Abstract

Aromatherapy is often considered an alternative or complementary therapy and probably suffers as a result. Complementary medicine seems to survive and prosper in the absence of supporting scientific evidence and in the presence of charlatans and gullible patients. Not so aromatherapy which, perhaps uniquely, has supporting it a growing body of cogent evidence and plausible explanations for its effects. In this issue, Moss and Oliver describe the results of their experiments with 1,8-cineole, the major constituent of rosemary essential oil. Subjects were exposed to rosemary oil aroma for varying lengths of time and their cognitive performance, mood and, most importantly, plasma 1,8-cineole were measured. Exposure to the essential oil improved both mood and cognition, and these improvements correlated with plasma levels of 1,8-cineole. The study thus demonstrated that 1,8-cineole is absorbed by inhalation, affording plasma levels that were seemingly therapeutically active. These observations, combined with earlier work showing that 1,8-cineole enhances cholinergic, noradrenergic and dopaminergic functions complete a full evidence-based picture of therapeutic activity of rosemary oil. Although a small study (20 subjects), this experiment has clear implications.
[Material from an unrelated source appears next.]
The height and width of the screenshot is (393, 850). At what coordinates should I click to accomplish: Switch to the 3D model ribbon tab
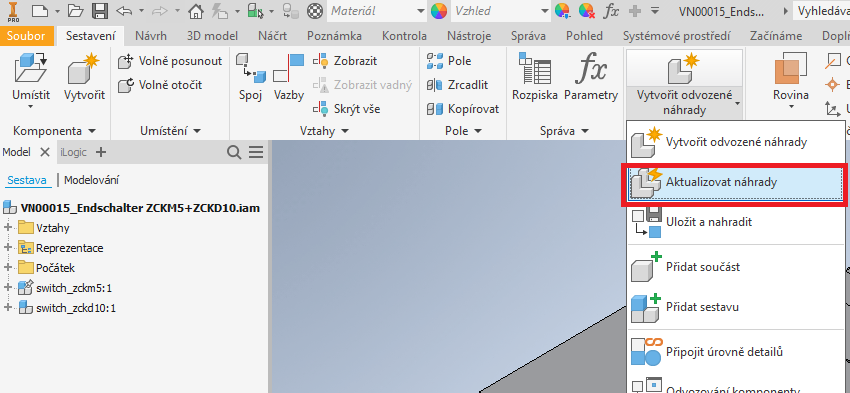click(212, 36)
It is probably true to say that, within medicine itself, there are complementary treatments: those without much evidence to recommend them but might in theory be useful. There are many examples in psychiatry, one being the use of modafinil (and its isomer armodafinil) in the treatment of negative and cognitive symptoms of schizophrenia. Laura Wittkampf and colleagues review in this issue what little evidence there is to support this practice. A total of 15 studies were examined, 10 of these being randomized, controlled trials. They found little to support a role for modafinil in decreasing fatigue or inactivity and contradictory evidence for activity against cognitive deficits. Bigger, longer, dose-ranging studies are clearly needed.
A third paper in this issue examines in some detail a known adverse consequence of risperidone treatment: hyperprolactinaemia. This is common outcome of the use of antipsychotics and one which can occur as frequently with some atypical antipsychotics (risperidone, amisulpride) as with older, conventional drugs. Debate continues as to the clinical relevance of raised prolactin as it is often superficially symptomless (or at least patients rarely complain). Nonetheless, hyperprolactinaemia is known to cause menstrual disturbance, lowered libido, gynaecomastia and galactorrhoea, and suspected of causing reductions in bone mineral density in long-term use. Jeffery Bishop and coworkers examined prolactin and markers of bone resorption in 30 subjects given risperidone. Prolactin levels increased by more than 400% while bone resorption decreased significantly over the first 4 weeks of treatment. This is the first time this effect on bone integrity has been demonstrated to be an acute effect. The two outcomes were related at a trend level.
All three papers in this issue clearly emphasize the need for well-constructed research designed carefully to disprove or otherwise theories of drug action and to examine relationships that might support any positive findings.